Reproduce every line of the data below without changing anything.

DATA LINES:
====
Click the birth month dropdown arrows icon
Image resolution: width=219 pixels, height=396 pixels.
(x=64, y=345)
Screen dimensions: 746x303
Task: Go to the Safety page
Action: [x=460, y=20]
====
RESPONSE FOR THIS EXERCISE:
Click the birth month dropdown arrows icon
Image resolution: width=219 pixels, height=396 pixels.
(x=64, y=345)
Screen dimensions: 746x303
Task: Go to the Safety page
Action: [x=460, y=20]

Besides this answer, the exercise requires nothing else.